5E, 8Z, HZ, 14Z-eicosatetraenoic acid, a novel transisomer of arachidonic acid, causes G₁ phase arrest and induces apoptosis of HL-60 cells

Trans arachidonic acid isomers (trans-AA) constitute a new group of trans fatty acids (trans-FA) generated in vivo via endogenous cis-trans isomerization stimulated by the NO₂ radical. Because both NO₂ and trans-FA have been implicated as causative factors in cancer, we studied the effect of the trans-AA isomers on proliferation and viability of human promyelocytic (HL-60) cells.

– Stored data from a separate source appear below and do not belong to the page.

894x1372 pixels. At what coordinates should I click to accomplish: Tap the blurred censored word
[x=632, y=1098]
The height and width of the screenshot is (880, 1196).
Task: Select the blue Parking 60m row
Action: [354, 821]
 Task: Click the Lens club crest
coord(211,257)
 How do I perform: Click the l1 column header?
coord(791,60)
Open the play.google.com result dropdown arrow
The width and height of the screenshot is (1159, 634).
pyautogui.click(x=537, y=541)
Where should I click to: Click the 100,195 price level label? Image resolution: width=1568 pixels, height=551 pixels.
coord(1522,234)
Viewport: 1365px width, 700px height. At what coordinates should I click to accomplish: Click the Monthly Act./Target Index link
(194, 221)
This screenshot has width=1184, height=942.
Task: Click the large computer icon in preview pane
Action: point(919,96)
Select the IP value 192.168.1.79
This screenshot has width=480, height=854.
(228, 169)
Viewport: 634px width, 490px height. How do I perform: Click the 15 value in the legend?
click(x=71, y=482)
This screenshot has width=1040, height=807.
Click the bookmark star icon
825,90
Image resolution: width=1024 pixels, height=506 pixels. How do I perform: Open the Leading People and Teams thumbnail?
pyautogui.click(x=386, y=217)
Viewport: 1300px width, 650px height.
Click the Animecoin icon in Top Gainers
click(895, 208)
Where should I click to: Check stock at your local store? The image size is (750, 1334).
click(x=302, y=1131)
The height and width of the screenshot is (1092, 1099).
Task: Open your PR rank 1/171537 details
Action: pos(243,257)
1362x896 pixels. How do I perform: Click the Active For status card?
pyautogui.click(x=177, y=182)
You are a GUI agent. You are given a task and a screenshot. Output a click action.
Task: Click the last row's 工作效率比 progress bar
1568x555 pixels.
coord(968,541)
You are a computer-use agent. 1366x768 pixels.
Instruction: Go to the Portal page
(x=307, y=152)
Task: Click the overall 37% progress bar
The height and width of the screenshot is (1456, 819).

The four trans arachidonic (trans-AA) acid isomers synthesized by us have been presently tested with respect to their competence to affect the proliferation and viability of humal promyeolocytic HL-60 cells in culture. The data demonstrate that one of the isomers, 5,6-trans-AA, showed distinct activity by targeting cell progression through the cell cycle and inducing apoptosis. The effects were time- and concentration-dependent: the cytostatic effect of 5E-AA was observed at 10 μM following 72 h of treatment. This effect was manifested as a perturbation of cell progression through G ₁, phase, indicating the ′on′ activation of the G ₁, checkpoint as evidenced by the flow- and laser scanning-cytometry techniques. Apoptotic cells were identified by comparison of their morphology, DNA fragmentation, caspase activation and collapse of mitochondrial potential with control cells. These observations suggested that 5E-AA induced a mitochondrial pathway of apoptosis. There was no evidence of cell-cycle phase specificity in induction of apoptosis by 5E-AA, as the cells showing highly fragmented DNA or caspase-3 activation were distributed in all phases of the cycle. The data suggest that 5E-AA may have at least two targets: one that is cell-cycle specific and associated with the observed arrest in the G₁ phase and another, unrelated to the cell cycle, which is responsible for triggering apoptosis indiscriminately, regardless of cycle phase I.